Have you ever wondered why some product labels catch your eye while others go unnoticed? Product labels are more than simply stickers or tags; they have a powerful impact on consumer decision-making. For example, in a study, 68% of consumers were willing to pay more for food products labeled as cruelty-free.
This statistic highlights the importance of labels to provide vital information to consumers. Labels offer ingredient details, nutritional facts, usage instructions, and safety warnings. By conveying essential details, labels can influence consumers to make wise choices about the products they buy.
Labels go beyond providing information; they are instrumental in building brand identity and establishing a strong visual presence in the market. In a crowded marketplace, where countless products compete for attention, an eye-catching label design can make all the difference in capturing the attention of potential customers and differentiating a brand from its competitors.
Jump To Section:
- What Are Product Labels?
- What Are Prime Labels?
- Parts of a Product Label
- Types of Product Labels
- Design Strategies for Effective Product Labels
- Labeling Done Right
What Are Product Labels?
Product labels are tags that give consumers essential details such as ingredients, usage instructions, safety warnings, and branding elements. They serve as a direct information channel between brands and consumers, conveying necessary details and building brand identity.

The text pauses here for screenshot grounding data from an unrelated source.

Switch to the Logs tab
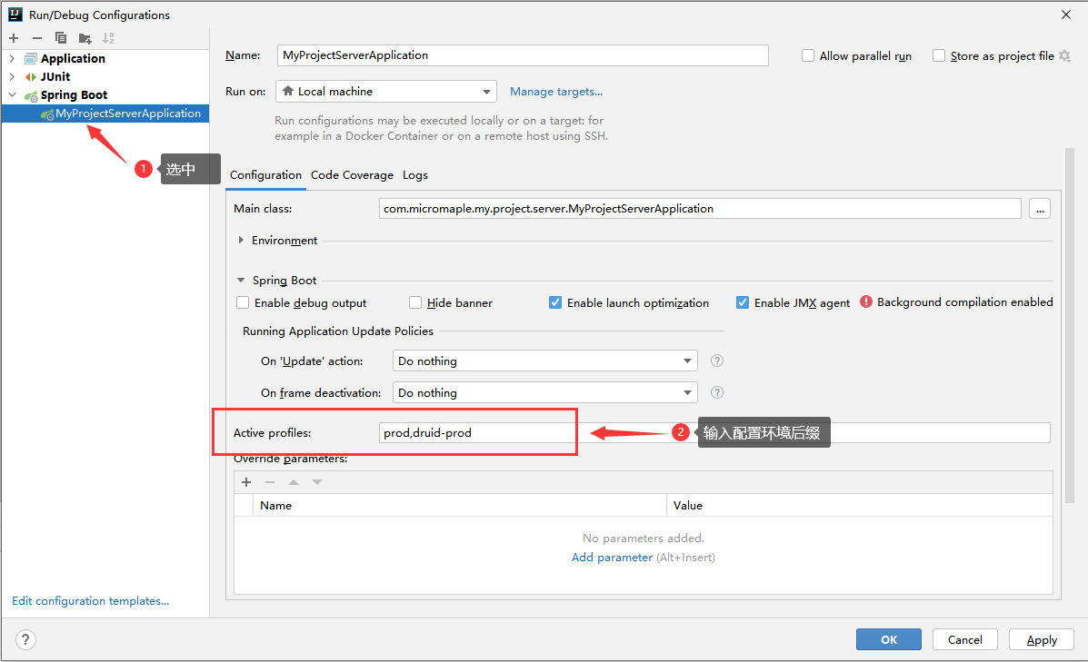This screenshot has width=1088, height=662. click(x=415, y=174)
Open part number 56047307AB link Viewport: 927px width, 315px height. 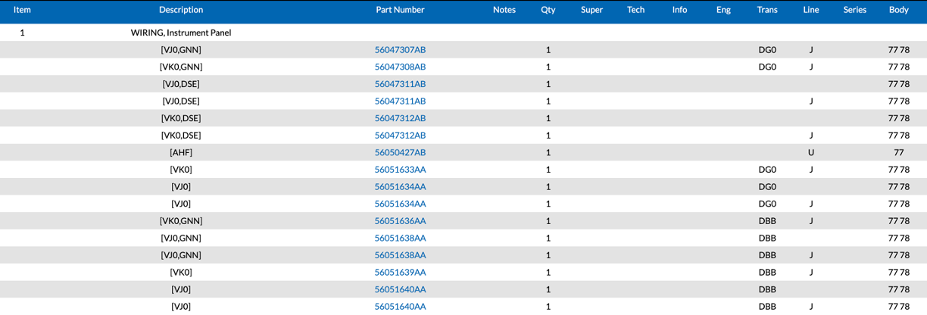[x=400, y=50]
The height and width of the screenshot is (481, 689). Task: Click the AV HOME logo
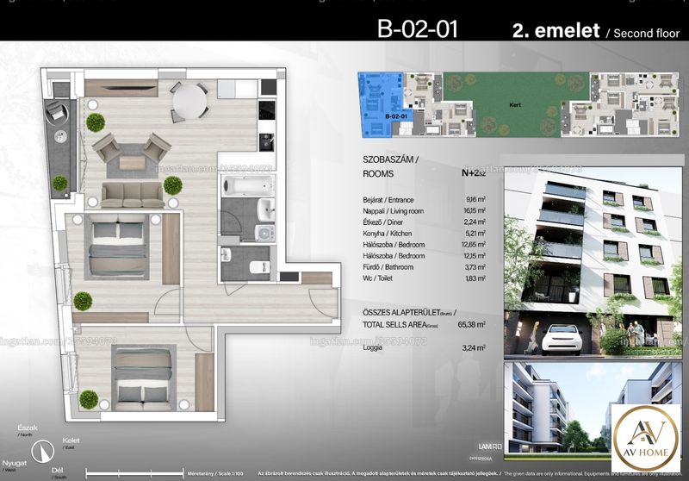pyautogui.click(x=647, y=438)
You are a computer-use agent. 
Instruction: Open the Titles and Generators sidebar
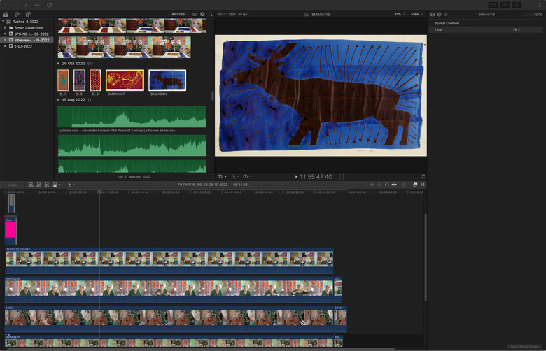point(28,14)
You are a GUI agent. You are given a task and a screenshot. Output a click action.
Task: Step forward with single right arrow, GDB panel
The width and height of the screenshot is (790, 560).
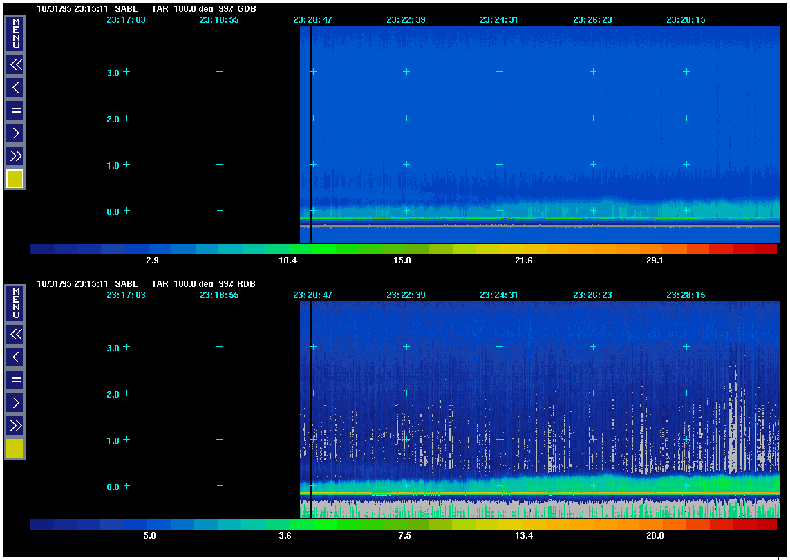(x=15, y=133)
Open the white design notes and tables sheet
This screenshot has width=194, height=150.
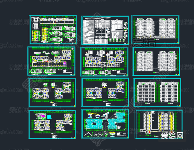[x=105, y=30]
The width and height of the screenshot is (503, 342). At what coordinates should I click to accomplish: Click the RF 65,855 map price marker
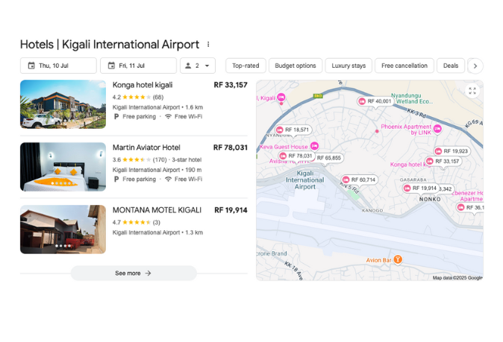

Product labels influence purchase decisions, help businesses avoid legal liabilities, and differentiate products from competitors. A well-designed label can captivate shoppers and pique their interest.
By leveraging effective label design, brands can effectively communicate product features, benefits, and value to create a strong impact on consumers.
Accurate and informative labeling is of utmost importance for maintaining consumer trust. Studies show that consumers generally trust product labels and rely on them for making purchasing decisions.
However, a single erroneous or false claim can ruin that trust, tarnishing a brand’s reputation and exposing them to potential legal issues from false advertising or misinformation.
Consumers feel more confident about their choices when a label provides comprehensive, reliable, and easily digestible information. An accurate label fosters trust, loyalty, and recognition of the brand.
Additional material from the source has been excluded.